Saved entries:
"""

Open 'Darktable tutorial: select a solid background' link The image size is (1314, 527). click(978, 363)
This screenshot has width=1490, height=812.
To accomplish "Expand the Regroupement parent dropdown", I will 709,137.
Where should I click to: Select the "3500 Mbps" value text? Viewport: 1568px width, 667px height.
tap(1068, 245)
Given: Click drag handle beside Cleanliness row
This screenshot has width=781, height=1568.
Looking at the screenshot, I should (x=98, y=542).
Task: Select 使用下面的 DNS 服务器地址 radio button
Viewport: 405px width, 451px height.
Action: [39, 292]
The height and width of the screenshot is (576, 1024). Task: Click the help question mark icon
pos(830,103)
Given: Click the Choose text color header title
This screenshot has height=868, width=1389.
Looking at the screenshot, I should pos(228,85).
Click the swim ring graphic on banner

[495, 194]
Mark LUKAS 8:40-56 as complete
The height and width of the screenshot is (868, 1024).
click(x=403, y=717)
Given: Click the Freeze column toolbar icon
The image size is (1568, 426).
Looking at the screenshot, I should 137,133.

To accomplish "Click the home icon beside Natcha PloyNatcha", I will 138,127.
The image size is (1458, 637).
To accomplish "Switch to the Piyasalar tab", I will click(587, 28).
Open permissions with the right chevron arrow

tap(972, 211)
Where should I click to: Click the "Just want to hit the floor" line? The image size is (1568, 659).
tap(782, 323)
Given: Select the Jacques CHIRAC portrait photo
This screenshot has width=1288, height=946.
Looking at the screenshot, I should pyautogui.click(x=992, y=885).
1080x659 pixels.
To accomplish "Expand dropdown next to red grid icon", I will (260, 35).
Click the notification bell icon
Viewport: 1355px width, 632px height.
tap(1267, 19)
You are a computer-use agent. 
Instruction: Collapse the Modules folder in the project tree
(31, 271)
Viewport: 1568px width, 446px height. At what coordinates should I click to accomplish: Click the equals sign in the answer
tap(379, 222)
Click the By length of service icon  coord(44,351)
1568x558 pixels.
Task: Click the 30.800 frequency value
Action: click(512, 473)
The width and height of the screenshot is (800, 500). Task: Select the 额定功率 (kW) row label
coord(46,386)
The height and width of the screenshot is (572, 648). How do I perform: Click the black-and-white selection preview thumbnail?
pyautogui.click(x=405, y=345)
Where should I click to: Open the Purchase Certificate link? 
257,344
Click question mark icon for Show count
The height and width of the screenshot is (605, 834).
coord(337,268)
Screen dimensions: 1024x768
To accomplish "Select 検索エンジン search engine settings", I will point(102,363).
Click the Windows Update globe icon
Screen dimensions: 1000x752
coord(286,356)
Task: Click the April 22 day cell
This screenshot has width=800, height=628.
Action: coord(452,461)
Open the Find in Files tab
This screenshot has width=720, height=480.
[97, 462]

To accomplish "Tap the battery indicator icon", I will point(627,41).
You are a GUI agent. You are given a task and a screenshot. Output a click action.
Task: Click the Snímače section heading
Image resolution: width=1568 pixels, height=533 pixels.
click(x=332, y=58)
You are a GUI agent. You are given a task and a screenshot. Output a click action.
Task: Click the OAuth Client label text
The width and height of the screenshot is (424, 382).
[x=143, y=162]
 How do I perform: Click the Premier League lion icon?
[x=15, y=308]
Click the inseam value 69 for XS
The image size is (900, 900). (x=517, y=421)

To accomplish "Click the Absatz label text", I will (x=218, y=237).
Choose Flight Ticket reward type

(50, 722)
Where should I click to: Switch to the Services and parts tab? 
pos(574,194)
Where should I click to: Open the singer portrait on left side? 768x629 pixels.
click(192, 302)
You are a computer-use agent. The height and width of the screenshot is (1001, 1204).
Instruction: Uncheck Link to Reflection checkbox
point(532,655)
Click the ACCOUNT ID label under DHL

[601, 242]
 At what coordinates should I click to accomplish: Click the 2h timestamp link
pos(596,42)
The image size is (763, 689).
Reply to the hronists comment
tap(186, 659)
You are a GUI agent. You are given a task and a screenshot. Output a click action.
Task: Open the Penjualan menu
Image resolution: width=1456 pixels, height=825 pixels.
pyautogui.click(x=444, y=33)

"""

__Written instruction__.
Please reproduce every one of the items above word for word, keeping each line unchanged.

__Full response__.
Open 'Darktable tutorial: select a solid background' link The image size is (1314, 527). click(978, 363)
This screenshot has width=1490, height=812.
To accomplish "Expand the Regroupement parent dropdown", I will 709,137.
Where should I click to: Select the "3500 Mbps" value text? Viewport: 1568px width, 667px height.
tap(1068, 245)
Given: Click drag handle beside Cleanliness row
This screenshot has width=781, height=1568.
Looking at the screenshot, I should (x=98, y=542).
Task: Select 使用下面的 DNS 服务器地址 radio button
Viewport: 405px width, 451px height.
Action: [39, 292]
The height and width of the screenshot is (576, 1024). Task: Click the help question mark icon
pos(830,103)
Given: Click the Choose text color header title
This screenshot has height=868, width=1389.
Looking at the screenshot, I should pos(228,85).
Click the swim ring graphic on banner

[495, 194]
Mark LUKAS 8:40-56 as complete
The height and width of the screenshot is (868, 1024).
click(x=403, y=717)
Given: Click the Freeze column toolbar icon
The image size is (1568, 426).
Looking at the screenshot, I should 137,133.

To accomplish "Click the home icon beside Natcha PloyNatcha", I will 138,127.
The image size is (1458, 637).
To accomplish "Switch to the Piyasalar tab", I will click(587, 28).
Open permissions with the right chevron arrow

tap(972, 211)
Where should I click to: Click the "Just want to hit the floor" line? The image size is (1568, 659).
tap(782, 323)
Given: Select the Jacques CHIRAC portrait photo
This screenshot has width=1288, height=946.
Looking at the screenshot, I should pyautogui.click(x=992, y=885).
1080x659 pixels.
To accomplish "Expand dropdown next to red grid icon", I will (260, 35).
Click the notification bell icon
Viewport: 1355px width, 632px height.
tap(1267, 19)
You are a computer-use agent. 
Instruction: Collapse the Modules folder in the project tree
(31, 271)
Viewport: 1568px width, 446px height. At what coordinates should I click to accomplish: Click the equals sign in the answer
tap(379, 222)
Click the By length of service icon  coord(44,351)
1568x558 pixels.
Task: Click the 30.800 frequency value
Action: click(512, 473)
The width and height of the screenshot is (800, 500). Task: Select the 额定功率 (kW) row label
coord(46,386)
The height and width of the screenshot is (572, 648). How do I perform: Click the black-and-white selection preview thumbnail?
pyautogui.click(x=405, y=345)
Where should I click to: Open the Purchase Certificate link? 
257,344
Click question mark icon for Show count
The height and width of the screenshot is (605, 834).
coord(337,268)
Screen dimensions: 1024x768
To accomplish "Select 検索エンジン search engine settings", I will point(102,363).
Click the Windows Update globe icon
Screen dimensions: 1000x752
coord(286,356)
Task: Click the April 22 day cell
This screenshot has width=800, height=628.
Action: coord(452,461)
Open the Find in Files tab
This screenshot has width=720, height=480.
[97, 462]

To accomplish "Tap the battery indicator icon", I will point(627,41).
You are a GUI agent. You are given a task and a screenshot. Output a click action.
Task: Click the Snímače section heading
Image resolution: width=1568 pixels, height=533 pixels.
click(x=332, y=58)
You are a GUI agent. You are given a task and a screenshot. Output a click action.
Task: Click the OAuth Client label text
The width and height of the screenshot is (424, 382).
[x=143, y=162]
 How do I perform: Click the Premier League lion icon?
[x=15, y=308]
Click the inseam value 69 for XS
The image size is (900, 900). (x=517, y=421)

To accomplish "Click the Absatz label text", I will (x=218, y=237).
Choose Flight Ticket reward type

(50, 722)
Where should I click to: Switch to the Services and parts tab? 
pos(574,194)
Where should I click to: Open the singer portrait on left side? 768x629 pixels.
click(192, 302)
You are a computer-use agent. The height and width of the screenshot is (1001, 1204).
Instruction: Uncheck Link to Reflection checkbox
point(532,655)
Click the ACCOUNT ID label under DHL

[601, 242]
 At what coordinates should I click to accomplish: Click the 2h timestamp link
pos(596,42)
The image size is (763, 689).
Reply to the hronists comment
tap(186, 659)
You are a GUI agent. You are given a task and a screenshot. Output a click action.
Task: Open the Penjualan menu
Image resolution: width=1456 pixels, height=825 pixels.
pyautogui.click(x=444, y=33)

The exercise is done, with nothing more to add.